== INSTRUCTIONS TO FOLLOW ==
Lines containing the word "arrows" in the data below: say how many, with no other text.

[Dataset entries]
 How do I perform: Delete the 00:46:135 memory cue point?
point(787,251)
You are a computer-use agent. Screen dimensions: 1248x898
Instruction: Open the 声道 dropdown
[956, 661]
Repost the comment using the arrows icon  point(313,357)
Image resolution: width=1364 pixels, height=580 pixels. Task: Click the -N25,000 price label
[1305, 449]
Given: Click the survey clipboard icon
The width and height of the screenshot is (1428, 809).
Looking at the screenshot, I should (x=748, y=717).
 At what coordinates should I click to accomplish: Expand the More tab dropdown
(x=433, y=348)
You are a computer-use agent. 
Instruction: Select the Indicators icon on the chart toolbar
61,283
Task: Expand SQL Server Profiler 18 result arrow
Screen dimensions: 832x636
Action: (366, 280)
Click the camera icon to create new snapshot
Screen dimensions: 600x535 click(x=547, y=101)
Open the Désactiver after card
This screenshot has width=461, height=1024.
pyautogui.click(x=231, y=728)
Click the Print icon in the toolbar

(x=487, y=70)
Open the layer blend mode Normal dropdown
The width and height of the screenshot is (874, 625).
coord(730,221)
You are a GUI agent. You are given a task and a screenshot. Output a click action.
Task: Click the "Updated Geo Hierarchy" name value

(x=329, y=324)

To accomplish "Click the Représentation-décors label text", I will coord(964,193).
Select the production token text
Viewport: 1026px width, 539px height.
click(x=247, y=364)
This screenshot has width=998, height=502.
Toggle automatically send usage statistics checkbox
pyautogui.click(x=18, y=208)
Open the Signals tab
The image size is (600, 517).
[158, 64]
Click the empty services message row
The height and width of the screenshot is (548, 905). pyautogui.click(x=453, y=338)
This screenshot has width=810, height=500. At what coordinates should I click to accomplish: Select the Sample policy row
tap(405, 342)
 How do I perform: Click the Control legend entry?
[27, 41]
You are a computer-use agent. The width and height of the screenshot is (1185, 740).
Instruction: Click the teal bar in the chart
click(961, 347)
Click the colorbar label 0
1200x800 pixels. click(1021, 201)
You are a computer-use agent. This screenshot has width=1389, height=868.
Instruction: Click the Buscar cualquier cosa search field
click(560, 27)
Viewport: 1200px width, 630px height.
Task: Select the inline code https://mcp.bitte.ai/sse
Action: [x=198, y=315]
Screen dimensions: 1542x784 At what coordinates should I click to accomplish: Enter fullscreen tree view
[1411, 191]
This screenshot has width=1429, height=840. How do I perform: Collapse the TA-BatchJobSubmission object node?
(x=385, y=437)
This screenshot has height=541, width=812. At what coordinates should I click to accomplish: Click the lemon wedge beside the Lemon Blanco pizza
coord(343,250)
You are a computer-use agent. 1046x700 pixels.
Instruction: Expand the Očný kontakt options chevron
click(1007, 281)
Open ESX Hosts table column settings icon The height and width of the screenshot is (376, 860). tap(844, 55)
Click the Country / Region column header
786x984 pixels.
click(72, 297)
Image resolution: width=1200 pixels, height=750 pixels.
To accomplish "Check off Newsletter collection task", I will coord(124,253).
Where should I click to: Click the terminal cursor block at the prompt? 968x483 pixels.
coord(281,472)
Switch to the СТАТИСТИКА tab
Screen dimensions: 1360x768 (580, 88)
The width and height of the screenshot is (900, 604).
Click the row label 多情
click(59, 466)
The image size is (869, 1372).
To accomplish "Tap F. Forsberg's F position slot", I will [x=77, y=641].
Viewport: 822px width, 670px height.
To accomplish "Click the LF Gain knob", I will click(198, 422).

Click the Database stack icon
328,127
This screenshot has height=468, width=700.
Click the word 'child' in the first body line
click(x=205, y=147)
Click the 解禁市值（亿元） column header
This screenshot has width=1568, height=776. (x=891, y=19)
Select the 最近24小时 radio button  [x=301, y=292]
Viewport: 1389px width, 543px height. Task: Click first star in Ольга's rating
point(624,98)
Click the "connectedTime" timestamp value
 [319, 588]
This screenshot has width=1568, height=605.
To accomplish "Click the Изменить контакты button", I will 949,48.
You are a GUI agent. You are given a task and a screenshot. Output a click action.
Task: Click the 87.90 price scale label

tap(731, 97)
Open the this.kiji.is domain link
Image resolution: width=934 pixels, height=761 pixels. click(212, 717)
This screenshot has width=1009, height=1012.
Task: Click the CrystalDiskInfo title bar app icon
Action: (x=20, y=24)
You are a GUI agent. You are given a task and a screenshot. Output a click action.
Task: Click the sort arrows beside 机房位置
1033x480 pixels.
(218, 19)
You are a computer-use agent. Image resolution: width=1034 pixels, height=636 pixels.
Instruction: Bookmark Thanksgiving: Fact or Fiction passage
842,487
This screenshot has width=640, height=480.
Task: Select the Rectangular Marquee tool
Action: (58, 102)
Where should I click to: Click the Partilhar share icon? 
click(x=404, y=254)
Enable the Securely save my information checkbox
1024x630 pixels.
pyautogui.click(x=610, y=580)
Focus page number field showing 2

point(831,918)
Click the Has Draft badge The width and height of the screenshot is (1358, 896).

== SOLUTION BELOW ==
2